In the annals of the Neo-Assyrian king Sennacherib (r. 705–681 BCE), he describes how the gods "confused the plans" of his enemies and scattered their forces, resulting in his victory and the destruction of Babylon in 689 BCE. These events may have influenced later biblical writers during the period of Babylonian captivity, who viewed the city’s fall as a divine act, reinforcing the idea that Babylon’s pride led to its downfall.

== Later literature ==
=== Book of Jubilees ===
The Book of Jubilees contains one of the most detailed accounts found anywhere of the Tower.

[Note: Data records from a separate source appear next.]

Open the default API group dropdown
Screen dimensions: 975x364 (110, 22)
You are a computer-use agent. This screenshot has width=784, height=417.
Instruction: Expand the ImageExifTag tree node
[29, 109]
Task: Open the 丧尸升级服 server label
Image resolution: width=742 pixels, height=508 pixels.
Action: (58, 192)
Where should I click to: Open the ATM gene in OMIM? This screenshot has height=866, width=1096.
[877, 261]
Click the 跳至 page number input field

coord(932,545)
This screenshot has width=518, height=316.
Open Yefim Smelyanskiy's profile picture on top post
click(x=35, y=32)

And they began to build, and in the fourth week they made brick with fire, and the bricks served them for stone, and the clay with which they cemented them together was asphalt which comes out of the sea, and out of the fountains of water in the land of Shinar. And they built it: forty and three years were they building it; its breadth was 203 bricks, and the height [of a brick] was the third of one; its height amounted to 5433 cubits and 2 palms, and [the extent of one wall was] thirteen stades [and of the other thirty stades].
— Jubilees 10:20–21, Robert Charles' 1913 translation

=== Pseudo-Philo ===
In Pseudo-Philo, the direction for the building is ascribed not only to Nimrod, who is made prince of the Hamites, but also to Joktan, as prince of the Semites, and to Phenech son of Dodanim, as prince of the Japhetites. Twelve men are arrested for refusing to bring bricks, including Abraham, Lot, Nahor, and several sons of Joktan. However, Joktan finally saves the twelve from the wrath of the other two princes.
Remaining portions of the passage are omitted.